By Frank Vanderveur (reprinted from spring 2010 newsletter)
Some of us have piles of “materials” laying in our back yards, materials such as scrap steel – long pieces, short pieces, pieces of all kind. These piles sit around our places, until the day arrives where we find a need to build something for our use that we cannot buy in a store. In my case, the need for a sawmill became stronger and stronger. Up to this point, I was able to cut logs with my Alaskan sawmill, which did a perfect job. The only drawback was the initial setup time, which was very time consuming, so I went back to the drawing board.

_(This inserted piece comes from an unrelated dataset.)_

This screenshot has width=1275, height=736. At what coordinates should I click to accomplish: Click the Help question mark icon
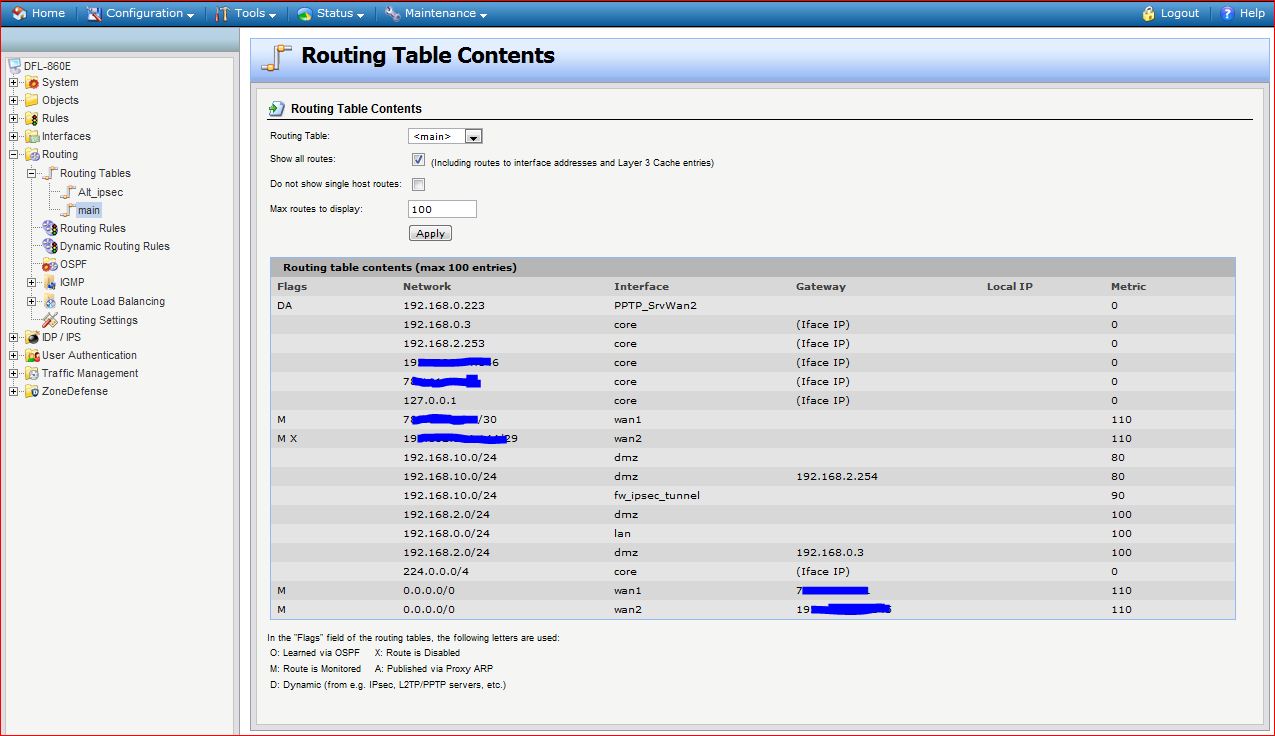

The track system: I used 1 ½” angle iron x 12” welded on top of 3” U-channel for one side. For the other side I used the 3” U-channel only. In between the two tracks, I welded 1 ½” angle iron and ½” x 18” x 8” steel plate on top of it, on which the log will be resting. On one end of the steel plate I welded 3/4” tubing in which a 1/2” steel piece can slide to any height to prevent the log from rolling off.
Now the log dogs had to be made. Here there are many options to choose from. I kept it simple with two ½” x ¾” x 3” pieces of steel functioning as legs, which slide over the steel plate. These two legs are welded on either side of another ½” x ¾” x 3” piece of the same material in between. This middle piece has a sharp point grinded to the end that can be pounded in the log with a hammer. I know there are much nicer log dogs available, but this works fine for now.
The frame in which the chainsaw is mounted: I had some stakes left from a flatbed that was not going to be used. These are excellent materials to use for building a rectangular frame, one for each side connected with the same tubing material on the top of each frame. Now this is where we have to watch out for – make sure that it is braced while you weld it together, otherwise the heat can bend it slightly and then your wheels won’t run on the track. I had the wheels fabricated by a local welding shop. They were made out of aluminum with a groove cut in the middle so two of the wheels on one side will slide over the angle iron piece and prevent the frame from rolling off the track. On the other side of the frame, I positioned one wheel [not as seen on this picture which has four]. In this case, it is easier to adjust the level of the frame than using two wheels. To mount the chain saw with a 48” bar I welded a frame together that glides inside the existing frame. This inside frame can be adjusted for height by ¾” threaded rod that turns inside a nut which is welded on this frame. It is very important that the chainsaw bar is perfectly level in place. If not, your bar will cut downward through your tracks all the way to China. To beef up the bar, I placed a ¾” threaded rod through the bar near the nose for more stability. This bar came from my Alaskan sawmill and is about 48” long.
I have used this saw mill for cutting stair treads. It has really saved me some time. I can do 16 stair treads in two hours, including setup time. It is not a high production saw mill, but it works well for cutting logs in half. You have the option to make more tracks and cut longer logs. The sawmill is easy to transport on a 16‟ trailer and assemble on the jobsite. Above all, you got full use out of your metal scrap piles. I know a board member who has one of these very valuable “piles” in his backyard – and still makes use of them as I do!